ASSIGNMENT -> Using the data below, return the stretch from the line that contains "1199x761 pixels." through the line that contains "Open the warranty detalii link", both included, exactly as it stands and nothing beyond it.
*** DATA PROVIDED ***
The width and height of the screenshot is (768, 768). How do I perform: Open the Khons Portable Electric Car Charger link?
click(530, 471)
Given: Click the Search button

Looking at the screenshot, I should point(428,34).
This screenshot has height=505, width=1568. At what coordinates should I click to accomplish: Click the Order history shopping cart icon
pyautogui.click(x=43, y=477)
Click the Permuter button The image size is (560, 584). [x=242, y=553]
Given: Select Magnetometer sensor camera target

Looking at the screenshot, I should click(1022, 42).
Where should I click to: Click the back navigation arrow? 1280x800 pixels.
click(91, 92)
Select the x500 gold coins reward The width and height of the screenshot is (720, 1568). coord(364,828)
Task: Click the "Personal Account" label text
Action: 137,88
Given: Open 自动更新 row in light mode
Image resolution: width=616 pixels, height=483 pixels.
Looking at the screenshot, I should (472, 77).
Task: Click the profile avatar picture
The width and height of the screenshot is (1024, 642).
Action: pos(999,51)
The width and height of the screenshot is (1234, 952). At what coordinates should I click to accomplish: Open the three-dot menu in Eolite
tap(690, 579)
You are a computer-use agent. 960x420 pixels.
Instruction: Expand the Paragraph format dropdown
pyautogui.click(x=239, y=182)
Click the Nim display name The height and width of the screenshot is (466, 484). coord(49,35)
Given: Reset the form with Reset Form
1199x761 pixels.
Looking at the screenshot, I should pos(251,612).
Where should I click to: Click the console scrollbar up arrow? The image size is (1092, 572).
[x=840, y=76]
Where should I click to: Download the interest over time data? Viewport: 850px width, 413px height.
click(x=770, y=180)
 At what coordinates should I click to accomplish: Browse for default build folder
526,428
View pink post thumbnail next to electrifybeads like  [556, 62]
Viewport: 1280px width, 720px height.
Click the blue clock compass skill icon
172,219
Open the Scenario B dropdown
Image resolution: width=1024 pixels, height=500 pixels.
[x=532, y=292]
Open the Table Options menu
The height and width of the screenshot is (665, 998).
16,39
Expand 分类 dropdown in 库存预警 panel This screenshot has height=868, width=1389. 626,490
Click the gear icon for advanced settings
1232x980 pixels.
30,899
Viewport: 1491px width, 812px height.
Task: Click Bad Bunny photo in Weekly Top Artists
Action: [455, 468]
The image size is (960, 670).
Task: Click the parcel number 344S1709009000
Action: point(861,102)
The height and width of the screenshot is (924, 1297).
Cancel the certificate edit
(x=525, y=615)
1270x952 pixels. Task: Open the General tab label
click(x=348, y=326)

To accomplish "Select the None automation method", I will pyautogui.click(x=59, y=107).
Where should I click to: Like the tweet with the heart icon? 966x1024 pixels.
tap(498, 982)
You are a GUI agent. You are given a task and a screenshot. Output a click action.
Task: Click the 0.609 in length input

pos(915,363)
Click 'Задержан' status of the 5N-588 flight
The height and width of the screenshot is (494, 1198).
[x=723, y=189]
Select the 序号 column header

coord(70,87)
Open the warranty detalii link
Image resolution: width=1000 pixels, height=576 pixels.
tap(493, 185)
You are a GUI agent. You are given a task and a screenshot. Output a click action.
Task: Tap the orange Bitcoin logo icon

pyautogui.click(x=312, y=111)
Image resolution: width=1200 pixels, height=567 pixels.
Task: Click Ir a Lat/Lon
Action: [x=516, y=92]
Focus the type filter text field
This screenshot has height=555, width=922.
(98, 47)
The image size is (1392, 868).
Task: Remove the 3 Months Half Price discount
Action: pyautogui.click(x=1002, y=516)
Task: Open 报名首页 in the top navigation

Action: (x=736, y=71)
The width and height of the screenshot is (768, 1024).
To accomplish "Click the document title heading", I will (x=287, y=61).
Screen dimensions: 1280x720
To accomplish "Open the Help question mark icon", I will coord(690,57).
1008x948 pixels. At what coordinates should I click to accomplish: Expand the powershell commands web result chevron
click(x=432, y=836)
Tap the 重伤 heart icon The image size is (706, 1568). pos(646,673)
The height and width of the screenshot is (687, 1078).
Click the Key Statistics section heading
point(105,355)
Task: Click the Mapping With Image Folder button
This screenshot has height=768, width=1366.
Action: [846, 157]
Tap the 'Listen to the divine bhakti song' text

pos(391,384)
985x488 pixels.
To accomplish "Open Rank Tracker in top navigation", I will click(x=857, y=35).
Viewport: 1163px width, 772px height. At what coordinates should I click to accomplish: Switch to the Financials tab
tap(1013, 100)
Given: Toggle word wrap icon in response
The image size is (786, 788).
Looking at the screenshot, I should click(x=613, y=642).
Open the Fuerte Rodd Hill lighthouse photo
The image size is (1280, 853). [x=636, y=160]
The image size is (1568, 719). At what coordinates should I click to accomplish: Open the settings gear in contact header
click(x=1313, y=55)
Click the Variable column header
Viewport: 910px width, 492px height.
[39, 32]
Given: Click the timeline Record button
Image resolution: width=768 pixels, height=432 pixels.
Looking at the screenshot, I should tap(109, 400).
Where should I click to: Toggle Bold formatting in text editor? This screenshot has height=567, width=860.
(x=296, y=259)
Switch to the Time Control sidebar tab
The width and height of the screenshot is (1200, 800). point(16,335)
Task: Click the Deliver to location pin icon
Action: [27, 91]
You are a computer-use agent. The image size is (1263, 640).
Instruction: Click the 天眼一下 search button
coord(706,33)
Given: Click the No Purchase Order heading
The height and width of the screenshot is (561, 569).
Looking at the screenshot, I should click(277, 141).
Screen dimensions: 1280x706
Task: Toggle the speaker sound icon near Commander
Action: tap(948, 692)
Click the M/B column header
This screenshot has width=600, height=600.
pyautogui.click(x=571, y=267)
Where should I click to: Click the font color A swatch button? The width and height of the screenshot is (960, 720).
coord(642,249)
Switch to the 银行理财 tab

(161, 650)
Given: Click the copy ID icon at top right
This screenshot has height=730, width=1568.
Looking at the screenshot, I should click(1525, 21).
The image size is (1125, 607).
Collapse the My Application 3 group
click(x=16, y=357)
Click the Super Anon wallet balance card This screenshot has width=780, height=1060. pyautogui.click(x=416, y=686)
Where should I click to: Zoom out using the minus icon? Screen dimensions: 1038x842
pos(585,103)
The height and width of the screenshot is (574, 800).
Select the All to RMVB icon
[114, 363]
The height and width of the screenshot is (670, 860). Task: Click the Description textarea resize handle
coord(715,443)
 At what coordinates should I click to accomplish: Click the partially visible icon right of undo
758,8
***
RESULT FOR THIS EXERCISE ->
1199x761 pixels.
Looking at the screenshot, I should pos(251,612).
Where should I click to: Click the console scrollbar up arrow? The image size is (1092, 572).
[x=840, y=76]
Where should I click to: Download the interest over time data? Viewport: 850px width, 413px height.
click(x=770, y=180)
 At what coordinates should I click to accomplish: Browse for default build folder
526,428
View pink post thumbnail next to electrifybeads like  [556, 62]
Viewport: 1280px width, 720px height.
Click the blue clock compass skill icon
172,219
Open the Scenario B dropdown
Image resolution: width=1024 pixels, height=500 pixels.
[x=532, y=292]
Open the Table Options menu
The height and width of the screenshot is (665, 998).
16,39
Expand 分类 dropdown in 库存预警 panel This screenshot has height=868, width=1389. 626,490
Click the gear icon for advanced settings
1232x980 pixels.
30,899
Viewport: 1491px width, 812px height.
Task: Click Bad Bunny photo in Weekly Top Artists
Action: [455, 468]
The image size is (960, 670).
Task: Click the parcel number 344S1709009000
Action: point(861,102)
The height and width of the screenshot is (924, 1297).
Cancel the certificate edit
(x=525, y=615)
1270x952 pixels. Task: Open the General tab label
click(x=348, y=326)

To accomplish "Select the None automation method", I will pyautogui.click(x=59, y=107).
Where should I click to: Like the tweet with the heart icon? 966x1024 pixels.
tap(498, 982)
You are a GUI agent. You are given a task and a screenshot. Output a click action.
Task: Click the 0.609 in length input

pos(915,363)
Click 'Задержан' status of the 5N-588 flight
The height and width of the screenshot is (494, 1198).
[x=723, y=189]
Select the 序号 column header

coord(70,87)
Open the warranty detalii link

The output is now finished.